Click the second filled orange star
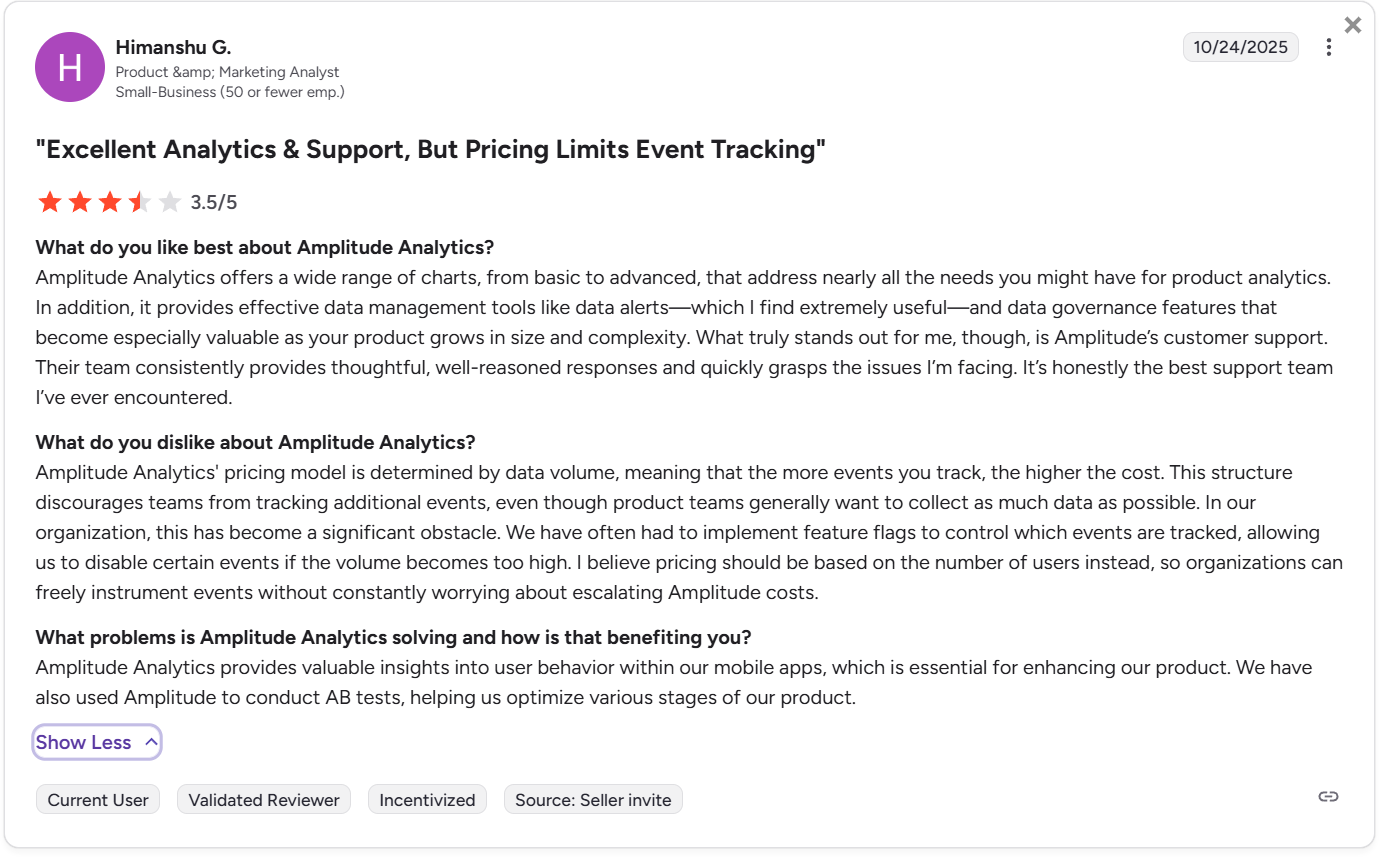Image resolution: width=1380 pixels, height=862 pixels. click(x=80, y=203)
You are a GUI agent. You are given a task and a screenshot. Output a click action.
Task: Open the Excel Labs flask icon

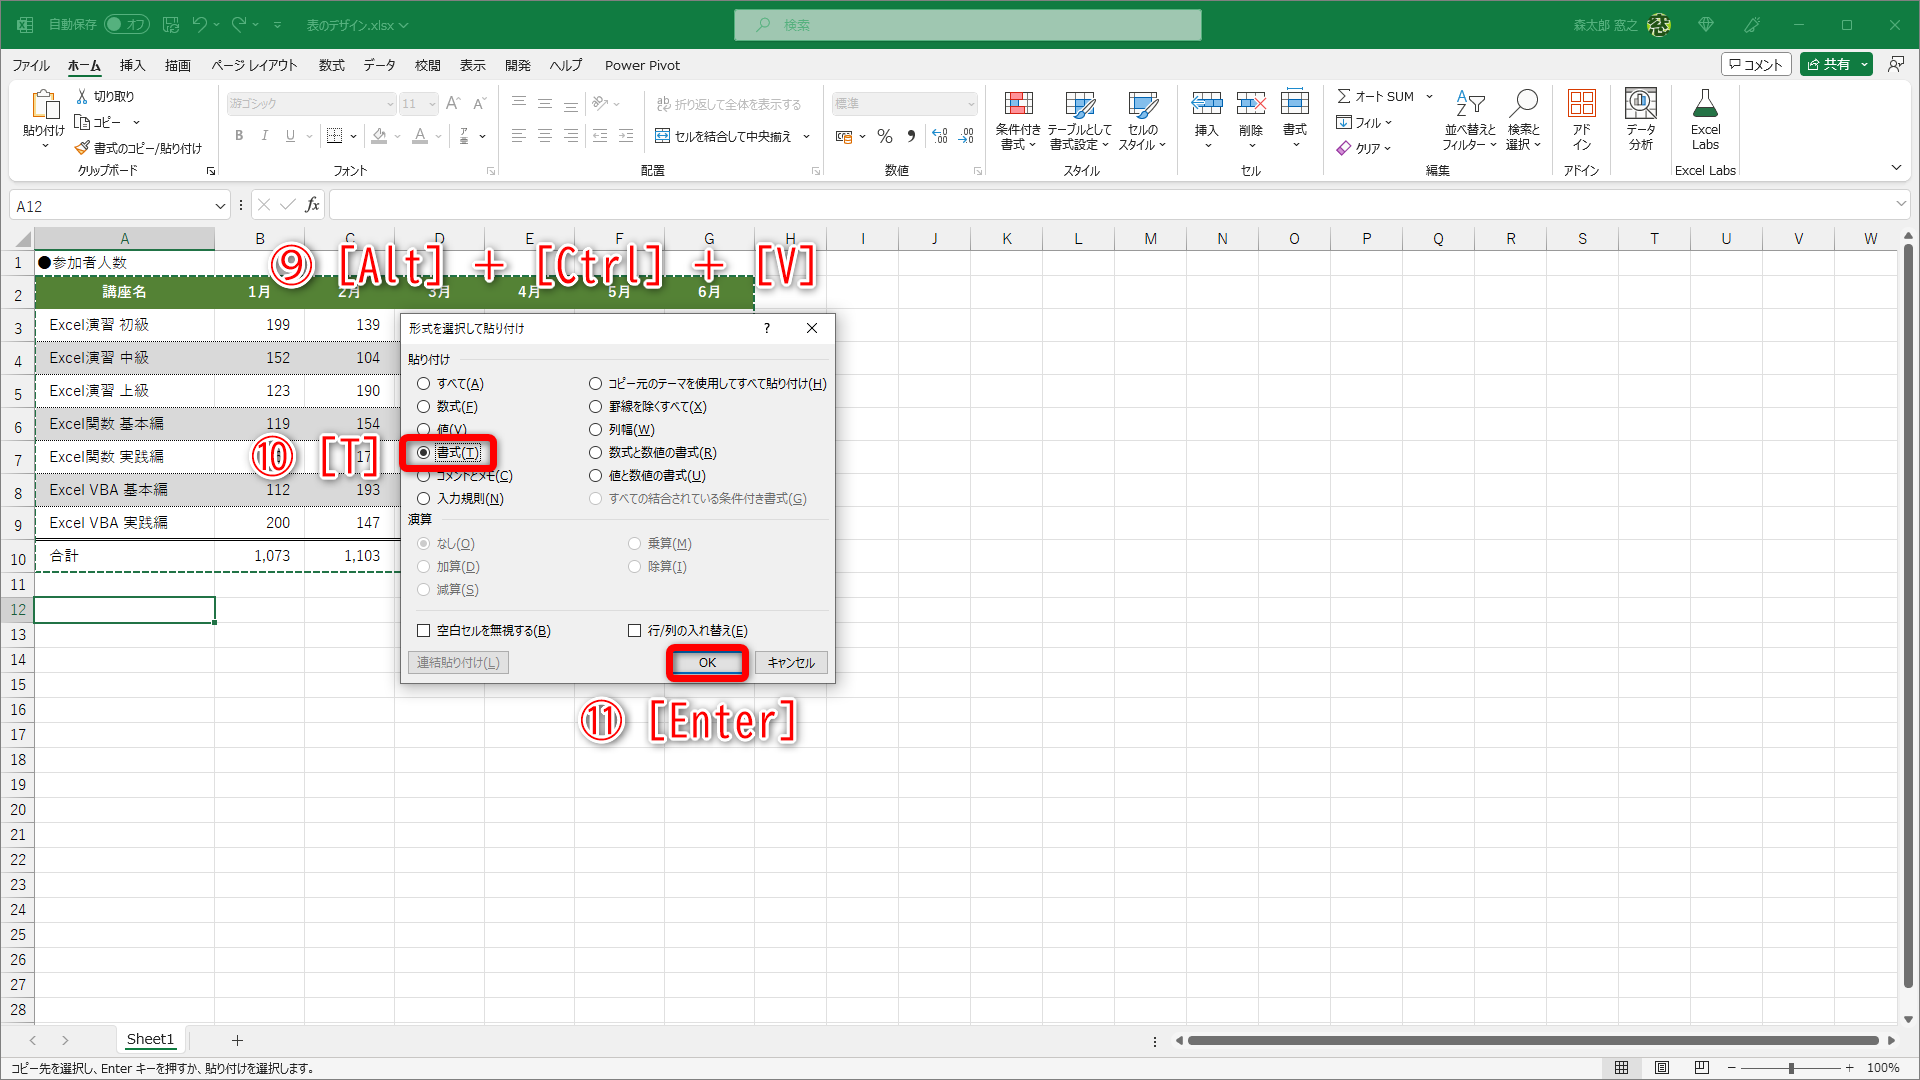click(1705, 104)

Description of the task:
Give the data above as a two-column CSV with the headers input and output, placing each input text and its corresponding output on one row, with every field enclosed in double quotes and any line breaks replaced by spaces. Omit the pictures from the answer.

Solved problem:
input,output
"Click the second filled orange star","Image resolution: width=1380 pixels, height=862 pixels. click(x=80, y=203)"
"You are a GUI agent. You are given a task and a screenshot. Output a click action. Task: Open the Excel Labs flask icon","click(1705, 104)"